Vai ter, agora, pela frente, de lidar com dois problemas que em muito vão transcen­der a mera política interna britânica: o renascimento da questão escocesa po­tenciada pela ascensão eleitoral do SNP e a questão do referendo sobre a permanên­cia do Reino Unido na União Europeia, prometido para 2017. Neste plano, do relacionamento do Reino com a Europa da União, o resultado eleitoral conhe­cido em Londres constitui, segu­ramente, mais uma dor de cabeça para Bruxe­las. Cameron, para esvaziar eleitoral­mente o UKIP, teve necessidade de, du­rante a campanha eleitoral, encostar o seu dis­curso “à direita”; agora, com a responsa­bilidade única da governação, já sem a moderação europeia introduzida pelos liberais-democratas de Nick Clegg, não deixará de jo­gar a sua posição eleitoral e a força dos seus votos num esforço negocial com Bruxe­las que se assemelhará muito ao que, nos anos oitenta do século passado, foi protagoni­zado por Marga­reth Thatcher – e que lhe valeu o célebre “cheque” como contra­partida das políti­cas agrícolas comuns. Tudo, claro, em nome do apelo a um voto favorável à manutenção do Reino na União aquando da realização do referido referendo. As negociações não serão fá­ceis e Bruxelas irá ter pela frente um opositor determinado e relegitimado eleitoral­mente. Não serão tem­pos de bonança no horizonte europeu com difíceis negociações que com facilidade se podem antecipar.

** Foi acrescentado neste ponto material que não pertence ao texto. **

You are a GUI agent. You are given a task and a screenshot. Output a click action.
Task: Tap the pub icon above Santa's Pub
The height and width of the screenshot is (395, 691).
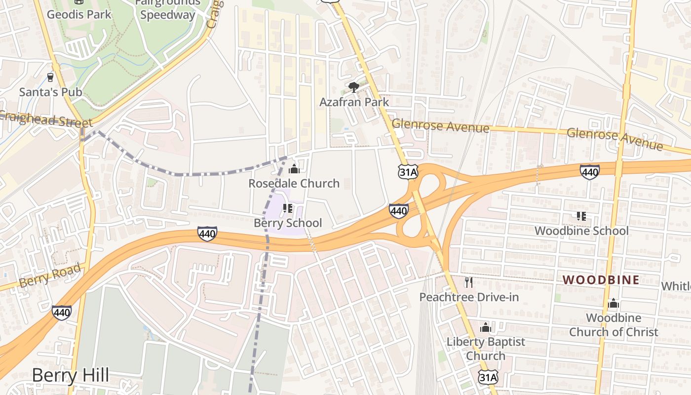click(50, 77)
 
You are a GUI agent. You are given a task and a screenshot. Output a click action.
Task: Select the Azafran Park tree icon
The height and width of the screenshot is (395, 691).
click(353, 87)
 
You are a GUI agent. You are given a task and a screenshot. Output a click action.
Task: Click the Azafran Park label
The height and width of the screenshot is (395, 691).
click(354, 102)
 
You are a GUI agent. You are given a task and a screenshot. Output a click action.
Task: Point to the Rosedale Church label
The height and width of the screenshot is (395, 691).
click(294, 183)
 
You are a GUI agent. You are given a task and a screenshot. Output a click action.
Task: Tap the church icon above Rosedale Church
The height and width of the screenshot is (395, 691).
click(294, 169)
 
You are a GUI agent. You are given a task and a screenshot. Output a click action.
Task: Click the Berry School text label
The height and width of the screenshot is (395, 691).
click(287, 223)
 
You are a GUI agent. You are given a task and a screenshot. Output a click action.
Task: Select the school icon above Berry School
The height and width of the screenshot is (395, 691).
click(287, 208)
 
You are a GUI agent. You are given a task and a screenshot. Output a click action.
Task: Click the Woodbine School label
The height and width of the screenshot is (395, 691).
click(581, 231)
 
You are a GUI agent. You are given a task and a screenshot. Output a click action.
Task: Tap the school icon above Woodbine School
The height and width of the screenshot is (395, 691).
click(581, 216)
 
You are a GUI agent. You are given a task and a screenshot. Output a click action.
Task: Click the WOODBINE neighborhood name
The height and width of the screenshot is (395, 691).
click(601, 280)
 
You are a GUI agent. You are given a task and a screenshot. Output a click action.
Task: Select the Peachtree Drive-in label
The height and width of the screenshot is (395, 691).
click(469, 297)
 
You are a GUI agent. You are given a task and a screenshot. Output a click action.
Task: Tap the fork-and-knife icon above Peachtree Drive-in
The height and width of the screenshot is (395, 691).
click(469, 282)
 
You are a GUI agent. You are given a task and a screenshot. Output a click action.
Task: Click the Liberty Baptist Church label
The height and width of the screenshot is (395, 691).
click(486, 349)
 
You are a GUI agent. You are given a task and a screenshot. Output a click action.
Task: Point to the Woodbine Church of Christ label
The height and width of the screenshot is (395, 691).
click(614, 325)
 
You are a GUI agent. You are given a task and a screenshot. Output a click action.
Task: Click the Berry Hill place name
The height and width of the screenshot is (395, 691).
click(70, 375)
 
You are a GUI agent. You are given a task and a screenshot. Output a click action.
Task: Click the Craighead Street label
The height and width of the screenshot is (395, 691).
click(47, 119)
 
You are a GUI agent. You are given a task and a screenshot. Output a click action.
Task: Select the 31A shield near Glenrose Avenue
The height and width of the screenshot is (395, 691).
click(408, 171)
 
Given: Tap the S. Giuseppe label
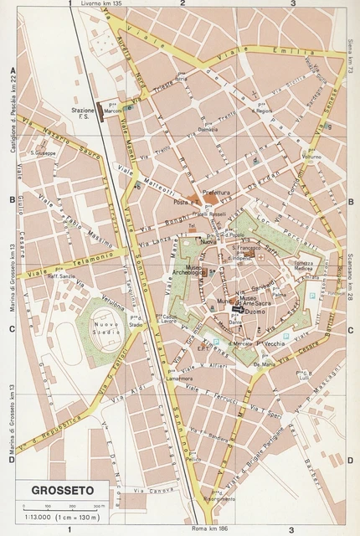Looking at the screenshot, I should pos(41,153).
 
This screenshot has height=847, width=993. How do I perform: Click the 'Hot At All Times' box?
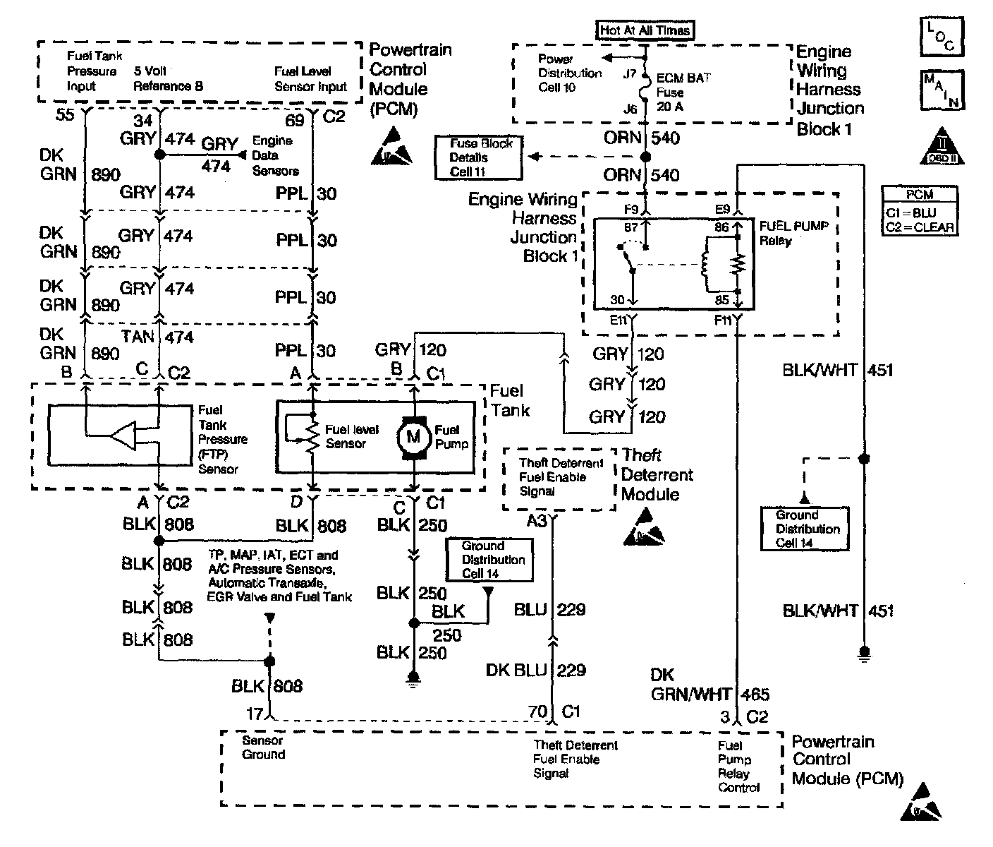tap(645, 30)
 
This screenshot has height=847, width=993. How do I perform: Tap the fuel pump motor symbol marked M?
tap(413, 437)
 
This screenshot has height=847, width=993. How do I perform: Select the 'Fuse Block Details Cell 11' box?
tap(478, 157)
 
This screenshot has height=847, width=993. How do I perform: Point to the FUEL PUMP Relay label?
tap(793, 233)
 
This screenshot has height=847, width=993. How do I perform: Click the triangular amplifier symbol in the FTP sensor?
tap(123, 437)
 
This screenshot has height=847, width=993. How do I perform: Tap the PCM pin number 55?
tap(65, 114)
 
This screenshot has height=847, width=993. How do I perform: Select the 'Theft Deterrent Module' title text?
tap(657, 474)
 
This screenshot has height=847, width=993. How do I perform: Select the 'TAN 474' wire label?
tap(157, 337)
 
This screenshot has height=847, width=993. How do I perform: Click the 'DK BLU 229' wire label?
tap(536, 670)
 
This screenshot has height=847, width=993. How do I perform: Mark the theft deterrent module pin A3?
tap(537, 521)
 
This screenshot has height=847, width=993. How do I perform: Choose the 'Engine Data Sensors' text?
tap(275, 155)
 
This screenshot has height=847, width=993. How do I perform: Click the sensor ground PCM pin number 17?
tap(255, 714)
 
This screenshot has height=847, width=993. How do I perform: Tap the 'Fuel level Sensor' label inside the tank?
tap(351, 437)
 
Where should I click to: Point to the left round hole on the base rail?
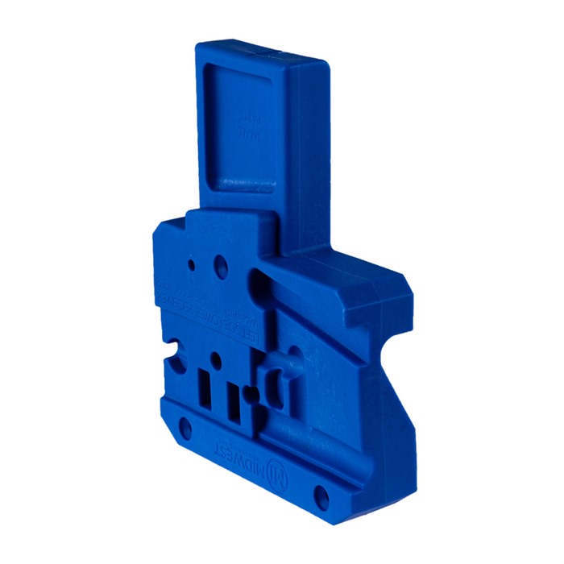[185, 425]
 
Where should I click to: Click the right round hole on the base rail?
[321, 493]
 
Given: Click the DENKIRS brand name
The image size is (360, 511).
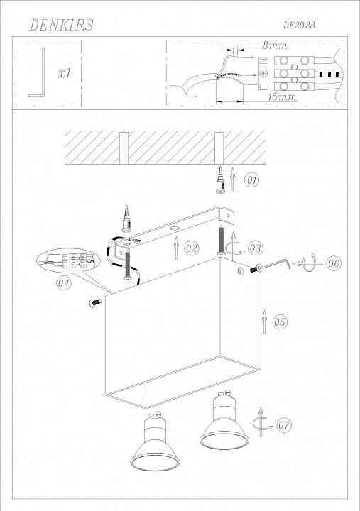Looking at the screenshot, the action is coord(61,25).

3. Mas este acto eleitoral veio pôr, ainda, a descoberto, um aspecto que merece alguma pon­deração e um registo especial: a erosão significativa sentida pelo voto trabalhista. E essa não se pode atribuir, exclusivamente, à emergência do voto nacionalista na Escó­cia. As razões serão mais profundas e mais sérias.
Quando a esquerda democrática europeia adotou as políticas da terceira via inspiradas pelo New Labour de Tony Blair, exerceu uma influência sem precedentes na governa­ção da Europa. Recordo, de memória, que pelos finais dos anos noventa do século pas­sado dos quinze governos da UE, onze eram socialistas, trabalhistas ou sociais-democra­tas. Foram os tempos da “Europa rosa” de Blair, Schröder, Guterres, Prodi, Jos­pin…. Muitos outros. Chegaram a ser onze em quinze.
Depois, depois começaram a dar ouvidos à ortodoxia dogmática (onde Mário Soares teve pa­pel de destaque) e quiserem recuar à pureza ideológica e acabar com a “viragem à di­reita” em nome dos princípios velhos. Resultado: começaram a perder eleições a eito em benefício de partidos integrantes do PPE e a, praticamente, serem varridos dos ma­pas eleitorais e/ou parlamentares: Grécia, França, Portugal, Espanha, Alemanha….
O que aconteceu, na passada quinta-feira, no Reino Unido, foi só mais um episódio desta história….
Não está, todavia, dito ou escrito em lado algum que tenha sido o último….
Post-scriptum: começam a vir a público informações e elementos que mostram o envolvimento e a participação determinantes do Papa Francisco e da máquina político-diplomática do Vaticano em todo o processo de preparação da aproximação entre os EUA e Cuba, sinalizada por Obama e Castro. Também nesta diplomacia de confidencialidade, Sua Santidade segue as pisadas e o exemplo do bom e amado Papa-mineiro, São João Paulo II, sem cuja atuação o mundo não teria podido assistir ao fim da guerra-fria, à implosão do império soviético e à reconquista da liberdade pelos Estados além da cortina de ferro.